How is it possible to eliminate HIV transmission by 2030?
Anything is possible when there are resources firmly invested!
Getting to Zero Illinois (GTZ-IL) launched last month, mapping out how Illinois can eliminate the transmission of HIV by 2030. This is a huge statewide commitment from government entities, social service providers and clinicians to transition our system to more effectively serve the entire population of people living with and vulnerable to HIV. HIV treatment options, like PrEP, are vital in carrying out this ambitious plan to end the HIV epidemic within the next decade.
Where does PrEP come into play?
The GTZ-IL framework focuses on two primary goals: increase the number of people living with HIV who are virally suppressed and increase the number of people vulnerable to HIV who use PrEP. If you’re in the Chicago area, you may have seen the beautiful PrEP4Love campaign. This is a citywide marketing campaign intentionally showing all identities can use PrEP as a safer sex option.
The power of PrEP – a prevention pill and program that is up to 99% effective at preventing an HIV-negative person from acquiring HIV when used consistently and correctly – creates the opportunity to merge HIV prevention and care systems. Recently, the Youth & PrEP bill was passed ensuring that youth 12 and over can access PrEP, too, without consent from their parents! Let's be honest, young people are having sex. There are so many barriers for youth to get condoms, HIV/STI screenings and accurate information about safer sex, so this is huge news!
I hear you, but what exactly do we need?
We need to know that help with HIV services and programs are free, available and can bring value to our lives. People feel motivated to seek help when they need it.
We need to increase investment in community-informed statewide marketing campaigns, like PrEP4Love, to share knowledge and raise awareness of HIV and STI services, HIV care and treatment, STI screening and post-exposure prophylaxis (PEP). Black and Brown communities need to be at the forefront due to systemic disinvestment and social stigma driving higher HIV transmission rates. We need to lead, represent and be properly compensated for marketing and media campaigns ensuring we can access PrEP and other safer sex options. This needs to be a statewide, community-driven effort in partnership with the Chicago Department of Public Health (CDPH), Illinois Department of Public Health (IDPH) and other funders at the table.
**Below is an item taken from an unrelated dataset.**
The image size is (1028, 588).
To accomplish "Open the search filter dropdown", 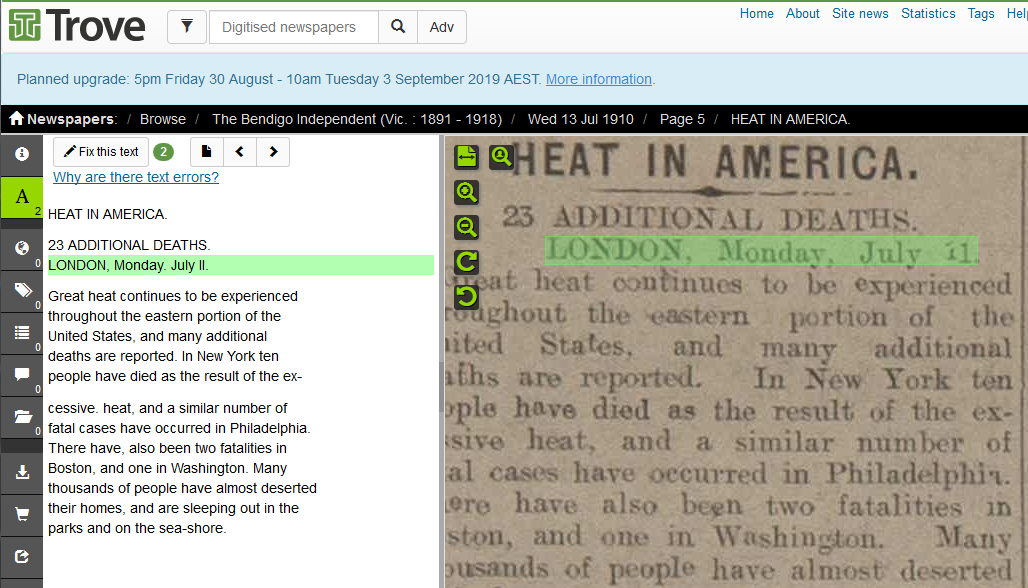I will tap(187, 27).
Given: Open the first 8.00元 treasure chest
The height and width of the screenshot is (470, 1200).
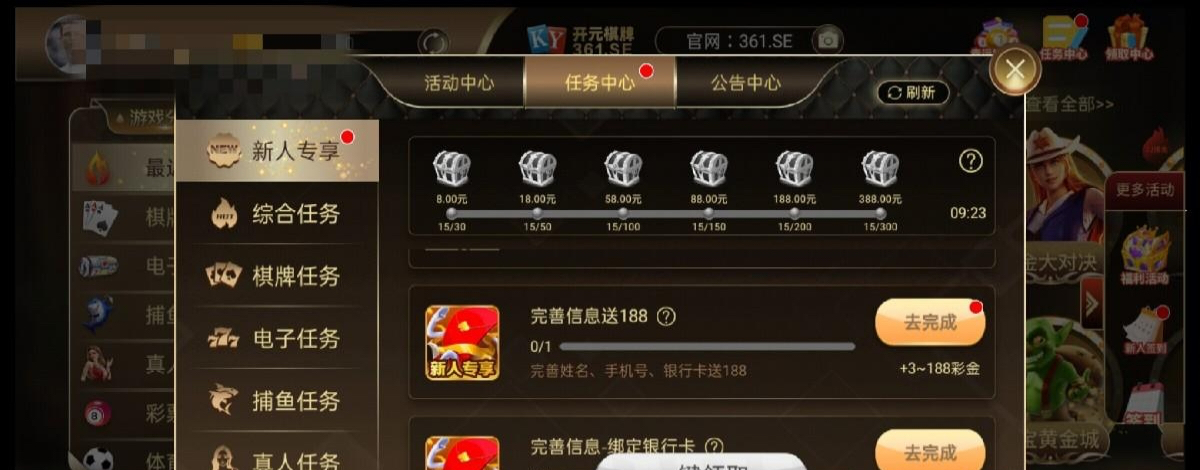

We need to know our HIV status. Expanding health-care-based routine HIV, STI and viral hepatitis screenings to reach people who are living with or vulnerable to HIV will greatly help us achieving our goal. PrEP is a program that already incorporates HIV and STI testing during routine doctor’s visits every three months. It’s like a one-stop shop for all things repro health-related!
Thanks to the Affordable Care Act, nearly everyone in Illinois living with or vulnerable to HIV has access to comprehensive, affordable health insurance that can meet our basic needs.
Understanding health care insurance can be a daunting task.
We need support to improve health and insurance literacy for people living with or vulnerable to HIV. You would be surprised by how many doctors still don’t know about PrEP or assume their patients won't need it as a prevention option because of social stigmas. Required statewide trainings will make sure doctors and service providers understand the newer options available, and the impact HIV has on communities of color, transgender and gender-nonconforming people and patients over 50.
How can we PrEP for the future?
This can look like:
Treatment doesn’t end with a diagnosis. We must advocate for wider use of on-demand PrEP in the U.S. This will normalize HIV prevention and treatment that can be empowering for all of us. We may be talking specifically about Illinois, but our advocacy needs to span across the nation.